*** Opening The records ***

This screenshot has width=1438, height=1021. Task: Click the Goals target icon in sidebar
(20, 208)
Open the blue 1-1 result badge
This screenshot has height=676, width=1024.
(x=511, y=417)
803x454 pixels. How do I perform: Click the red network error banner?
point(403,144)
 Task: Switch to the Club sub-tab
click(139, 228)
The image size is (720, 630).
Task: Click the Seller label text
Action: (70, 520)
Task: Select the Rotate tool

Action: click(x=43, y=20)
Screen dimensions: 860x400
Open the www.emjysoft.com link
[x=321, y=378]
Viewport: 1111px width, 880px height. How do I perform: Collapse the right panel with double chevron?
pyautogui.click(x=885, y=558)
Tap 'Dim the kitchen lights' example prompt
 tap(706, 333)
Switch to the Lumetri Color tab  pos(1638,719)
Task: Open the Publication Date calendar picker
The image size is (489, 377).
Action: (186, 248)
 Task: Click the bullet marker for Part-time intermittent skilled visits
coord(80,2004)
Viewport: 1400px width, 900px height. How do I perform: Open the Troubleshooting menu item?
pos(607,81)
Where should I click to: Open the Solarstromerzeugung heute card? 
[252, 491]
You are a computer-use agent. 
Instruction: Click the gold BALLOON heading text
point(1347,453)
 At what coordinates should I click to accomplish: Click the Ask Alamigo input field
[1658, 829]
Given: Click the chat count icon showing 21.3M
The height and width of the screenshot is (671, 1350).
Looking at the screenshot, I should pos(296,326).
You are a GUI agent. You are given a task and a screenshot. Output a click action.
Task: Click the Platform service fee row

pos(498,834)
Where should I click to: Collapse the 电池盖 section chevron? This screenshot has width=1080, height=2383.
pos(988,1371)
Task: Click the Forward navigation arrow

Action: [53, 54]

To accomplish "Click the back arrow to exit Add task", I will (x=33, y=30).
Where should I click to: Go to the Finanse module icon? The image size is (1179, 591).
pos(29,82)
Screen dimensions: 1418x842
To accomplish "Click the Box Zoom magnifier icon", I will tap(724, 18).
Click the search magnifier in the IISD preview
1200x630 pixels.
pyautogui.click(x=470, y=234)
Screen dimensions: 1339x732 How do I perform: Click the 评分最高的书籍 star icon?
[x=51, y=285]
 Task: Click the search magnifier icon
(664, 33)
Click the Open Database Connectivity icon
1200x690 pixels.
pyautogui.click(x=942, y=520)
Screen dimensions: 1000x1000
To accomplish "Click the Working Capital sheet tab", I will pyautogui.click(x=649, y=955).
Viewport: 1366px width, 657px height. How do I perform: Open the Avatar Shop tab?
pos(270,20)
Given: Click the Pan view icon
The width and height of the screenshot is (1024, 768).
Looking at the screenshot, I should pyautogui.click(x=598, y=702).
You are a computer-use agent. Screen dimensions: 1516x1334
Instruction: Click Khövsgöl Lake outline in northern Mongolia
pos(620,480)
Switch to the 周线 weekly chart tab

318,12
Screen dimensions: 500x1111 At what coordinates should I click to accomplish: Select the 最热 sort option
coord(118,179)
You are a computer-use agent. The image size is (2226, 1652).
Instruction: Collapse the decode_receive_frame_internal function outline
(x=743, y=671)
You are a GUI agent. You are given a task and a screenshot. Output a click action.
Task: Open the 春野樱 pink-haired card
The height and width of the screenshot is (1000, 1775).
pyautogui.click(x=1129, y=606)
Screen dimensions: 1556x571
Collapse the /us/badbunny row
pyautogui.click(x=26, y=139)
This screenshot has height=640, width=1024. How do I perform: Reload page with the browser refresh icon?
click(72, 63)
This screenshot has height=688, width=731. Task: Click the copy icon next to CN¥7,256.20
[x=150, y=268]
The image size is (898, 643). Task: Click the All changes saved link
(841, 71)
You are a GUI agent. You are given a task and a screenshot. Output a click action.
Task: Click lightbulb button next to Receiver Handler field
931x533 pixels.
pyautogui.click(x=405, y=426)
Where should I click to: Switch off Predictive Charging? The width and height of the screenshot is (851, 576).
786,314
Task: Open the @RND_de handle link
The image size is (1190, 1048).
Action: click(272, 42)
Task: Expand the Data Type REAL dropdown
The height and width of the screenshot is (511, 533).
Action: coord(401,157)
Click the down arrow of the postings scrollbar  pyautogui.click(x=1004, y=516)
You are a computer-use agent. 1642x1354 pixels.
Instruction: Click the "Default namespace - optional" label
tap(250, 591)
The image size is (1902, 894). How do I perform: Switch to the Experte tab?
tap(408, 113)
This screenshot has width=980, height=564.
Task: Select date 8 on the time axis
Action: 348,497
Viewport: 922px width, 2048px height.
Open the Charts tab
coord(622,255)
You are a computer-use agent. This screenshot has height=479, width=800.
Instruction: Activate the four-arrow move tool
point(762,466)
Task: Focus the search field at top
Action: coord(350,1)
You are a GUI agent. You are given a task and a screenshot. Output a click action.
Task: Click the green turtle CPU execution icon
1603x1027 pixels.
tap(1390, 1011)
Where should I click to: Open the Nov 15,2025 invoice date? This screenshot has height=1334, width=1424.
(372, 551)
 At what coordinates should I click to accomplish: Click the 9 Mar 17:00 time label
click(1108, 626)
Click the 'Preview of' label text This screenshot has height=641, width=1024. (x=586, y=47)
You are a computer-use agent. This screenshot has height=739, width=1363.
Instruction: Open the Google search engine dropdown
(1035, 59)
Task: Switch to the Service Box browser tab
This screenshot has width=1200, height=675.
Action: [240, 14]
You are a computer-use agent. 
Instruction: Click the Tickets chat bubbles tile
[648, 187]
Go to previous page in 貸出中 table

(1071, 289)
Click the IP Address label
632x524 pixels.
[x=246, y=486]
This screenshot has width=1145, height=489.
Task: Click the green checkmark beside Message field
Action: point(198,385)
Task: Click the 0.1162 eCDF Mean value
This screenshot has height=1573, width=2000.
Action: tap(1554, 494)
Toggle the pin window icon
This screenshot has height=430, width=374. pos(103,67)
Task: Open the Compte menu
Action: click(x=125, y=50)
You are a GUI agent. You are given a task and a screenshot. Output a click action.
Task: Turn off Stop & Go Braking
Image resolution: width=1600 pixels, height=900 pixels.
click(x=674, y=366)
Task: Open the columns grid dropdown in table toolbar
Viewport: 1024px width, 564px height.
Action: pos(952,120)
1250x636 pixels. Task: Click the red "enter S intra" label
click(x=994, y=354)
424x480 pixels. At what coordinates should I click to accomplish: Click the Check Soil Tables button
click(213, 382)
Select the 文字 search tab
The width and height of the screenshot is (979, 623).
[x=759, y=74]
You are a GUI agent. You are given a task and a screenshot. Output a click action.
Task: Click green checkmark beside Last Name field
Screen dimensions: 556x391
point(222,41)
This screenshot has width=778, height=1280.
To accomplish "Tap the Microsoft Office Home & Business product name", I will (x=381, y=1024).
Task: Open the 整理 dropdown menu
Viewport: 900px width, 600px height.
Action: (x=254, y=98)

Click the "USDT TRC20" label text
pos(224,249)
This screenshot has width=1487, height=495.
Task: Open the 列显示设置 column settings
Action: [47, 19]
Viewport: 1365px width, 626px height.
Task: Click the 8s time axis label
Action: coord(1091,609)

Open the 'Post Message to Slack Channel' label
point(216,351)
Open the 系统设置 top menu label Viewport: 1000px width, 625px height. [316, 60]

*** Closing The records ***

§ Exercise aim:
Each line from the top of the data, up to and including the line that contains "Given: Click the chat", should be set down exactly.

§ Solved exercise:
This screenshot has width=1438, height=1021. Task: Click the Goals target icon in sidebar
(20, 208)
Open the blue 1-1 result badge
This screenshot has height=676, width=1024.
(x=511, y=417)
803x454 pixels. How do I perform: Click the red network error banner?
point(403,144)
 Task: Switch to the Club sub-tab
click(139, 228)
The image size is (720, 630).
Task: Click the Seller label text
Action: (70, 520)
Task: Select the Rotate tool

Action: click(x=43, y=20)
Screen dimensions: 860x400
Open the www.emjysoft.com link
[x=321, y=378]
Viewport: 1111px width, 880px height. How do I perform: Collapse the right panel with double chevron?
pyautogui.click(x=885, y=558)
Tap 'Dim the kitchen lights' example prompt
 tap(706, 333)
Switch to the Lumetri Color tab  pos(1638,719)
Task: Open the Publication Date calendar picker
The image size is (489, 377).
Action: (186, 248)
 Task: Click the bullet marker for Part-time intermittent skilled visits
coord(80,2004)
Viewport: 1400px width, 900px height. How do I perform: Open the Troubleshooting menu item?
pos(607,81)
Where should I click to: Open the Solarstromerzeugung heute card? 
[252, 491]
You are a computer-use agent. 
Instruction: Click the gold BALLOON heading text
point(1347,453)
 At what coordinates should I click to accomplish: Click the Ask Alamigo input field
[1658, 829]
Given: Click the chat count icon showing 21.3M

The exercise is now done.